*** Excerpt Section Begins ***
On Sat, Jan 19, 2013 at 8:54 AM, Simon Riggs <simon@2ndquadrant.com> wrote:
> On 19 January 2013 13:45, Kohei KaiGai <kaigai@kaigai.gr.jp> wrote:
>> I think, it is a time to investigate separation of database superuser privileges
>> into several fine-grained capabilities, like as operating system doing.
>> https://github.com/torvalds/linux/blob/master/include/uapi/linux/capability.h
>>
>> In case of Linux, the latest kernel has 36 kinds of capabilities that reflects
>> a part of root privileges, such as privilege to open listen port less than 1024,
>> privilege to override DAC permission and so on. Traditional root performs
>> as a user who has all the capability in default.
>
> Sounds like the best way to go. The reasoning that led to that change
> works for us as well.
*** Excerpt Section Ends ***
▶ Problems to solve:
1. In the link quoted in the email thread, what segments make up the path after "github.com/", in order?
2. Print the part of the email thread that opens with the words containing "On Sat, Jan" and closes with "us as well.".
*** Raw data Section Begins ***
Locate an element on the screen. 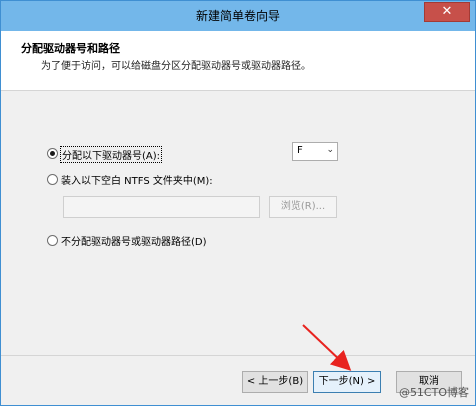 This screenshot has height=406, width=476. window-title: 新建简单卷向导 is located at coordinates (238, 16).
*** Raw data Section Ends ***
▶ Answers provided:
1. torvalds, linux, blob, master, include, uapi, linux, capability.h

2.
On Sat, Jan 19, 2013 at 8:54 AM, Simon Riggs <simon@2ndquadrant.com> wrote:
> On 19 January 2013 13:45, Kohei KaiGai <kaigai@kaigai.gr.jp> wrote:
>> I think, it is a time to investigate separation of database superuser privileges
>> into several fine-grained capabilities, like as operating system doing.
>> https://github.com/torvalds/linux/blob/master/include/uapi/linux/capability.h
>>
>> In case of Linux, the latest kernel has 36 kinds of capabilities that reflects
>> a part of root privileges, such as privilege to open listen port less than 1024,
>> privilege to override DAC permission and so on. Traditional root performs
>> as a user who has all the capability in default.
>
> Sounds like the best way to go. The reasoning that led to that change
> works for us as well.